Record set section start

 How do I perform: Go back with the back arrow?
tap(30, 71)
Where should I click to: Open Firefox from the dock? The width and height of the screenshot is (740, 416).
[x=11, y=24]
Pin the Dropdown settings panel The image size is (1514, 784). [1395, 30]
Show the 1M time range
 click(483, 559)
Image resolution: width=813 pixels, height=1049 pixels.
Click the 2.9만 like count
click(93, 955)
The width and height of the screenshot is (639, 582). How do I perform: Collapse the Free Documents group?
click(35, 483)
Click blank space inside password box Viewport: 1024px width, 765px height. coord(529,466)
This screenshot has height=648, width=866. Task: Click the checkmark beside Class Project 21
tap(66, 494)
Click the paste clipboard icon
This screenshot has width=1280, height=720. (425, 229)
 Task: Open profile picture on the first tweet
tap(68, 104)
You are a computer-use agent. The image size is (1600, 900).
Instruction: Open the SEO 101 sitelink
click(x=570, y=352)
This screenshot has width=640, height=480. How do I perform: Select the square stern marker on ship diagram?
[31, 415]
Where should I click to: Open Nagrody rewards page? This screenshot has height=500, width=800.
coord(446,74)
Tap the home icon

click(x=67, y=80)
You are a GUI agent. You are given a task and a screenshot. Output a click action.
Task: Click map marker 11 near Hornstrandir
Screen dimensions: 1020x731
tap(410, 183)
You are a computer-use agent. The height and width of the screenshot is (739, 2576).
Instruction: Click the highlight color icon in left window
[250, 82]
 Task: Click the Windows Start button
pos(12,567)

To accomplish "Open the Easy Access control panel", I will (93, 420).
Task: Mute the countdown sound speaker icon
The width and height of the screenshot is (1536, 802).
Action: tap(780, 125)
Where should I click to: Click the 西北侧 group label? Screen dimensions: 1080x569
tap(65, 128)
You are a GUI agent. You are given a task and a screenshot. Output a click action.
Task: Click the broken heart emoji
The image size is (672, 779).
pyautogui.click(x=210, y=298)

Record set section end

◆ **Aim of the exercise**
Only lines holding the word "panel" are wanted; copy each one from the listing.

◆ **Result for this exercise**
Pin the Dropdown settings panel The image size is (1514, 784). [1395, 30]
To accomplish "Open the Easy Access control panel", I will (93, 420).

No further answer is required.